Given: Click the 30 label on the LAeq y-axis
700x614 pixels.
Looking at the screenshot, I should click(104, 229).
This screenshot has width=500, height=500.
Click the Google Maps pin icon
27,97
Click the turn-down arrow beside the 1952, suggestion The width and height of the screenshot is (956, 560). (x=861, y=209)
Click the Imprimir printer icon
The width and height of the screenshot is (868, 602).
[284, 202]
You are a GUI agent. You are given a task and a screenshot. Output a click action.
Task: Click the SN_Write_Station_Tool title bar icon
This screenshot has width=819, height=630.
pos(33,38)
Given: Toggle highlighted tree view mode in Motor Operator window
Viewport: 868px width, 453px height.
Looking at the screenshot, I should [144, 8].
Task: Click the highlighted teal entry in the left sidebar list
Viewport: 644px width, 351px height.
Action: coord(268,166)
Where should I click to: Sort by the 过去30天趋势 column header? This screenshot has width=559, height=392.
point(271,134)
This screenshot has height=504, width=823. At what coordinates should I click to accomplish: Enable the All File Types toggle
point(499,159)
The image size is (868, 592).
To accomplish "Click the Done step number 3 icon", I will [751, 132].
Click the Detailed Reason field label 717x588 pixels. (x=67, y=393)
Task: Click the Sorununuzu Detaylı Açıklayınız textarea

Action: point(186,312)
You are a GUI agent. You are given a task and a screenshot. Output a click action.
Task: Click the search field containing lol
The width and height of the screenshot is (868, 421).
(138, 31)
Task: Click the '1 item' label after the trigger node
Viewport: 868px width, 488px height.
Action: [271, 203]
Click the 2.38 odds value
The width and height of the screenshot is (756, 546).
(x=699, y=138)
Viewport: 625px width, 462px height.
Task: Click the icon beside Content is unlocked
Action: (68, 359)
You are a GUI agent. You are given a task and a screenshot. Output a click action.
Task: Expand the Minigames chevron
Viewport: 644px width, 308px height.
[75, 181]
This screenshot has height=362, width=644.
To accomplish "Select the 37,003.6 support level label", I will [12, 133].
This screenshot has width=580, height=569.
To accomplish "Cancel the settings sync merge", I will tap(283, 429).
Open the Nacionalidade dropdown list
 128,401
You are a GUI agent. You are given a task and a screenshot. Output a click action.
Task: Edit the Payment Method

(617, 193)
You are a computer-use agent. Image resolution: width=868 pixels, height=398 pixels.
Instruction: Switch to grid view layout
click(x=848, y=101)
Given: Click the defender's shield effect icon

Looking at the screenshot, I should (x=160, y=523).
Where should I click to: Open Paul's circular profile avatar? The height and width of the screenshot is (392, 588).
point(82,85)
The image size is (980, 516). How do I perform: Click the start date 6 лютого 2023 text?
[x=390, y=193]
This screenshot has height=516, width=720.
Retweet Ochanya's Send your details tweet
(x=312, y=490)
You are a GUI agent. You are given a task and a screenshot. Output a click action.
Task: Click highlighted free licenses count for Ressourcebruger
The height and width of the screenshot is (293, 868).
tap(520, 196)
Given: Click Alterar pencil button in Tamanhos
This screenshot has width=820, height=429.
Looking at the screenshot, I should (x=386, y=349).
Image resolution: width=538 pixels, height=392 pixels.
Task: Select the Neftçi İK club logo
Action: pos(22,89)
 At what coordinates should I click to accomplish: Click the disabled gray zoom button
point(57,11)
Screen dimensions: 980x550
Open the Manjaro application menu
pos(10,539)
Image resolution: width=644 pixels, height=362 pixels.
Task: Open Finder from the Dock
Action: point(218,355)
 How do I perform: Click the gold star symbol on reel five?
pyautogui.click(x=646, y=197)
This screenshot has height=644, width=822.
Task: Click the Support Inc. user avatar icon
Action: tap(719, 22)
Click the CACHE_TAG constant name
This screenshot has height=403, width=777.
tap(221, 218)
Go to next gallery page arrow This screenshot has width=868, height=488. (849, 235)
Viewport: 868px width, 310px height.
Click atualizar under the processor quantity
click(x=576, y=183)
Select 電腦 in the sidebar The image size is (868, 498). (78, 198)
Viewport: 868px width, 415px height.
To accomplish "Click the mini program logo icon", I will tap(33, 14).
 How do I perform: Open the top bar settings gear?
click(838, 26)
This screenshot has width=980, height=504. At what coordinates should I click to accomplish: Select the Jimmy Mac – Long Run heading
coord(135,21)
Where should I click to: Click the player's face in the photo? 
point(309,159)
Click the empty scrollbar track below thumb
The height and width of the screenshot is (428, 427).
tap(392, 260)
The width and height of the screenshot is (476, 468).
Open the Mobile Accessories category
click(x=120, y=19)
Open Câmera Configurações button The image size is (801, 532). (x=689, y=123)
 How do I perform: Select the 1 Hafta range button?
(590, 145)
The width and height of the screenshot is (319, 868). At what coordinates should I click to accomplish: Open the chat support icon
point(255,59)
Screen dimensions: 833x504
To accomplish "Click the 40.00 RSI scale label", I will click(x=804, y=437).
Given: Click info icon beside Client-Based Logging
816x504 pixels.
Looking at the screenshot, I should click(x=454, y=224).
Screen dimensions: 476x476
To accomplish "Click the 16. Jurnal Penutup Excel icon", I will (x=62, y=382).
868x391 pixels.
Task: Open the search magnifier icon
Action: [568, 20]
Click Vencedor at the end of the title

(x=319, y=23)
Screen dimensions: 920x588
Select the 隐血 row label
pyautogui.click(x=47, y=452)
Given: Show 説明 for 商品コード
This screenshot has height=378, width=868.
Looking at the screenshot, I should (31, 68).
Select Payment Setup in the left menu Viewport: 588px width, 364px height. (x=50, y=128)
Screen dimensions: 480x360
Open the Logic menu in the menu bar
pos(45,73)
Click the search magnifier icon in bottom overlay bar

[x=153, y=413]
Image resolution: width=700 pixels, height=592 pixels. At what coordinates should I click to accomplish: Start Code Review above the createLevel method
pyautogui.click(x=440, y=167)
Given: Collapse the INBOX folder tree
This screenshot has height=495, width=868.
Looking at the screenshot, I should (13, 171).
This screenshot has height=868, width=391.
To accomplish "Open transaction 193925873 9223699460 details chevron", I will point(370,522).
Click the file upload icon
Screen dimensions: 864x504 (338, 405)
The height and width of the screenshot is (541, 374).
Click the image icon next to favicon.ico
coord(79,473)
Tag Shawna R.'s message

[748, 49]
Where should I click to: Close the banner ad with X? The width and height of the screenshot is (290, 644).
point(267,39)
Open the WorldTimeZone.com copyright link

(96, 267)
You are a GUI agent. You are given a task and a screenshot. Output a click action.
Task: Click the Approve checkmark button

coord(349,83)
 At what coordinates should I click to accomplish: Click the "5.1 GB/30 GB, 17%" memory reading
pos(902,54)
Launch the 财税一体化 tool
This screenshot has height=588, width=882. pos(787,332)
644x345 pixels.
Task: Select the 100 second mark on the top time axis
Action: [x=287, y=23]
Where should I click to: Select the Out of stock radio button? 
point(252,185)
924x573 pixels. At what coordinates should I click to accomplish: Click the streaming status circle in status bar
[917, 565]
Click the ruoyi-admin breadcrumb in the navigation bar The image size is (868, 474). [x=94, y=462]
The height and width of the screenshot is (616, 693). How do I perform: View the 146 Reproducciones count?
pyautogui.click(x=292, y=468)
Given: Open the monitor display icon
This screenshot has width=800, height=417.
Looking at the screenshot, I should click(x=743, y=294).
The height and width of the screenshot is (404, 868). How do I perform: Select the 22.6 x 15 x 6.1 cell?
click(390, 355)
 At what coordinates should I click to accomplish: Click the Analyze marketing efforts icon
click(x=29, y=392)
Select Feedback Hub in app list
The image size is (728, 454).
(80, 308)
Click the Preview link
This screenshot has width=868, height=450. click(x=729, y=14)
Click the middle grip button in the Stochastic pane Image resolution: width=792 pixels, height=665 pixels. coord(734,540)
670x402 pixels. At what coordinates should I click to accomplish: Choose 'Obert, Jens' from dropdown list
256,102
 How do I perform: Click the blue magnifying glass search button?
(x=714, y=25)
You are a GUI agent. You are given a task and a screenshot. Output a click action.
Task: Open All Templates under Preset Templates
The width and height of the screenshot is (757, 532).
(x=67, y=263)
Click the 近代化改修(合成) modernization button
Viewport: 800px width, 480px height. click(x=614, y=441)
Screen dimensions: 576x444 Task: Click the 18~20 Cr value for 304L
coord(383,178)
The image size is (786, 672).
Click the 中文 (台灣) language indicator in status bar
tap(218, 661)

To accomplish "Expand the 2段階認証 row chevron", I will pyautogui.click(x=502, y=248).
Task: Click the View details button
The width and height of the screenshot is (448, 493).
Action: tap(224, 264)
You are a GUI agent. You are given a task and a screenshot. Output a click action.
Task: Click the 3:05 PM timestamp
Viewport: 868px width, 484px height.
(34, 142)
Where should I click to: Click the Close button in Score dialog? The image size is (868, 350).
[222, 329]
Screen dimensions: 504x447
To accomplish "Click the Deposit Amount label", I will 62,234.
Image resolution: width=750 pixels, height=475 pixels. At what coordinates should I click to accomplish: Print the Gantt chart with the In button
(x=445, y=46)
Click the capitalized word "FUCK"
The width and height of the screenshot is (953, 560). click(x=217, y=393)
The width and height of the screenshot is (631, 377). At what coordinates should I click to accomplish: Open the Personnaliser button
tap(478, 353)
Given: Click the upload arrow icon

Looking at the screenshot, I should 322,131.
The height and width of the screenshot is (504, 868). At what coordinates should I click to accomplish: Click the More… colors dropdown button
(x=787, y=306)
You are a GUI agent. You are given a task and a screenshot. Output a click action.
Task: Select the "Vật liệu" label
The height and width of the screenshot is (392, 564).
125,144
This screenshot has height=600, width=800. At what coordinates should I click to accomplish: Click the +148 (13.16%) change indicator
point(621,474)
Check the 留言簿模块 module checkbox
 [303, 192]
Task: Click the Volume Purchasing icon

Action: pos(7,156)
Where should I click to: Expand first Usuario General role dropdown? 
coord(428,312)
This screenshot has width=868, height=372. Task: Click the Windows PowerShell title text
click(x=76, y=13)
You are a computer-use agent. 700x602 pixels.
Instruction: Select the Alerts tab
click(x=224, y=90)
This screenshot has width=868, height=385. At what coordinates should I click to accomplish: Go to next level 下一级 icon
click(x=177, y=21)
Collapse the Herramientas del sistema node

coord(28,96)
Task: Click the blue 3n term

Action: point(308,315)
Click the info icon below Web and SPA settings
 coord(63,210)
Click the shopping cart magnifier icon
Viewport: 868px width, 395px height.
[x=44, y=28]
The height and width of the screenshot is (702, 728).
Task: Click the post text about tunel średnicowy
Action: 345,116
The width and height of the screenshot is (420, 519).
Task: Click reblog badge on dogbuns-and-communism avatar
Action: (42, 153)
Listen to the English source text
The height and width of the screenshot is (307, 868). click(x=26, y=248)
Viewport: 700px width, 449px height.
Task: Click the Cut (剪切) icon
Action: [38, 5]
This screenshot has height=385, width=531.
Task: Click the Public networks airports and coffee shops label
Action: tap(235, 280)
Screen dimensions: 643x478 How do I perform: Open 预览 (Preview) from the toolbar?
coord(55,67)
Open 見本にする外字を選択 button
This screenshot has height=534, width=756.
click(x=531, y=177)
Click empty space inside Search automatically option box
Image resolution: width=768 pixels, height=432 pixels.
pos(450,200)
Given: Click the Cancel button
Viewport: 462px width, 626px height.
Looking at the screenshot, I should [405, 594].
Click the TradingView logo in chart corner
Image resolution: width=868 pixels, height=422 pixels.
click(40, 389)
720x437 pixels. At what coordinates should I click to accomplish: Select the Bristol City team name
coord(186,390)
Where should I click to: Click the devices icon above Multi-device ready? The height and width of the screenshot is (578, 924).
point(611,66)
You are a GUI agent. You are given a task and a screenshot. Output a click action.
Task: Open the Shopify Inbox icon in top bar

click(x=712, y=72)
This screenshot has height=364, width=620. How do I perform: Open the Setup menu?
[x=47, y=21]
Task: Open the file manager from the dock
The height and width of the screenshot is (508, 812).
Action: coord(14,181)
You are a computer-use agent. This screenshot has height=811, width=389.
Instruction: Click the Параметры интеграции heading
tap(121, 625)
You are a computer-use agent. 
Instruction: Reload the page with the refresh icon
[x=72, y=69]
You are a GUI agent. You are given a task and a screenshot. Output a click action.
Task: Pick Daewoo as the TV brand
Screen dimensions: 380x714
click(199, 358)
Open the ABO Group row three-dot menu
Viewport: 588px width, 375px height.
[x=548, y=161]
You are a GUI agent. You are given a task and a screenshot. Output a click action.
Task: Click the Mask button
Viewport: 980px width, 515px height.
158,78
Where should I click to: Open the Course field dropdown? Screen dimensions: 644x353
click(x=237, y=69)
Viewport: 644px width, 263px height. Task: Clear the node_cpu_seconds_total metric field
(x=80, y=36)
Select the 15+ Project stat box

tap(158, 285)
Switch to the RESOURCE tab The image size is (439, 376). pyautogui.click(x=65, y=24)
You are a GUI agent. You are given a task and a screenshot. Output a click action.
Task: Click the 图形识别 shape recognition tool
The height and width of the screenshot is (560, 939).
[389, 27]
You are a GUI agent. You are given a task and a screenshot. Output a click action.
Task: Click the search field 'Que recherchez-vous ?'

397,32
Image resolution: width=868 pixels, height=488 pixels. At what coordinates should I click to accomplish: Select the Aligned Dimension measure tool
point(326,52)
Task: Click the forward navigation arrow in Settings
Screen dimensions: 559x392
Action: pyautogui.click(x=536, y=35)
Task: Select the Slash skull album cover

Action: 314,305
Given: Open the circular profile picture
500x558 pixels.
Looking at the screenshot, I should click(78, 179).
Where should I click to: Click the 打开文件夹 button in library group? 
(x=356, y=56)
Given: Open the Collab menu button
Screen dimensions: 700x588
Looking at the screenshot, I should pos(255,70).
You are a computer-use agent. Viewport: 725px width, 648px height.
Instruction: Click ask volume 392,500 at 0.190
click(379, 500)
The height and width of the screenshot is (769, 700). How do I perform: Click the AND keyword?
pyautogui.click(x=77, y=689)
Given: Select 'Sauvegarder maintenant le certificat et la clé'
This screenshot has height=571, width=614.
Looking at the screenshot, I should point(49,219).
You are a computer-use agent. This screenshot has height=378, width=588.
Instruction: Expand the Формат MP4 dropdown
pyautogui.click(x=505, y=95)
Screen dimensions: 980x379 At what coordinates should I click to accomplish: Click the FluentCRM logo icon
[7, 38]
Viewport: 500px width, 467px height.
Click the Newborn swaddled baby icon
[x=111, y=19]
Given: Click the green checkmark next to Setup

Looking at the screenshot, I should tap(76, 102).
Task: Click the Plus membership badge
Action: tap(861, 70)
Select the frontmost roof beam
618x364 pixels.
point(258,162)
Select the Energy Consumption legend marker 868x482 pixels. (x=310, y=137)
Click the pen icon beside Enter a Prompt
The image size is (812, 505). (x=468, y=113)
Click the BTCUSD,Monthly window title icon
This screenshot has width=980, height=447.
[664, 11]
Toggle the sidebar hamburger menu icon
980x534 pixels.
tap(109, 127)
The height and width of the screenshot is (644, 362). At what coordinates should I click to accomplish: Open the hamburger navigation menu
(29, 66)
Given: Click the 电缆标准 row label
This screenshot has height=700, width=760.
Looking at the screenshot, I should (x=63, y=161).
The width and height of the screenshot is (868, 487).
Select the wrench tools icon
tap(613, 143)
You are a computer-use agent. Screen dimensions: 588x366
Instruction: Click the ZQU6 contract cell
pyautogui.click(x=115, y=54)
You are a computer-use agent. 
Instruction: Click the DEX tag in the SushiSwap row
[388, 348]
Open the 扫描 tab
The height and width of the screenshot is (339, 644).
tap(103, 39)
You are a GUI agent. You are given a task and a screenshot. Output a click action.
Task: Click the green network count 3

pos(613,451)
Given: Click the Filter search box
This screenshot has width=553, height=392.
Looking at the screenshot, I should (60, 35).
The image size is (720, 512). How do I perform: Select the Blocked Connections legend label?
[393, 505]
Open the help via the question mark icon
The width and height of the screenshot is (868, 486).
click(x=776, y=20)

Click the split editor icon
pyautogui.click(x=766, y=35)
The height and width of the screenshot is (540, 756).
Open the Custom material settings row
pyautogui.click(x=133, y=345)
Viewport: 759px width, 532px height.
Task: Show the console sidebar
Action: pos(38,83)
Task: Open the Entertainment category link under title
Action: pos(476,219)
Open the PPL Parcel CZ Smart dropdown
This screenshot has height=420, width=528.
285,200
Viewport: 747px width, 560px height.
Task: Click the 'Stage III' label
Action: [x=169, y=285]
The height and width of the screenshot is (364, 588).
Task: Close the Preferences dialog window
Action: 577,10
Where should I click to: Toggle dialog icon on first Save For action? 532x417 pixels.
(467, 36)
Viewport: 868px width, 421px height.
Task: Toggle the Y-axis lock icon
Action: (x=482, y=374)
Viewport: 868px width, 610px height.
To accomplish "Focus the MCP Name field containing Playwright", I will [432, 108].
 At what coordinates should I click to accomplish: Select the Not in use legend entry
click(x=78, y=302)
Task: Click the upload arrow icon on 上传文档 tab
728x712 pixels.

**********

Gather every line from the entries above where the word "Cancel" appears, and copy them.

▶ **Written answer**:
To accomplish "Cancel the settings sync merge", I will tap(283, 429).
Given: Click the Cancel button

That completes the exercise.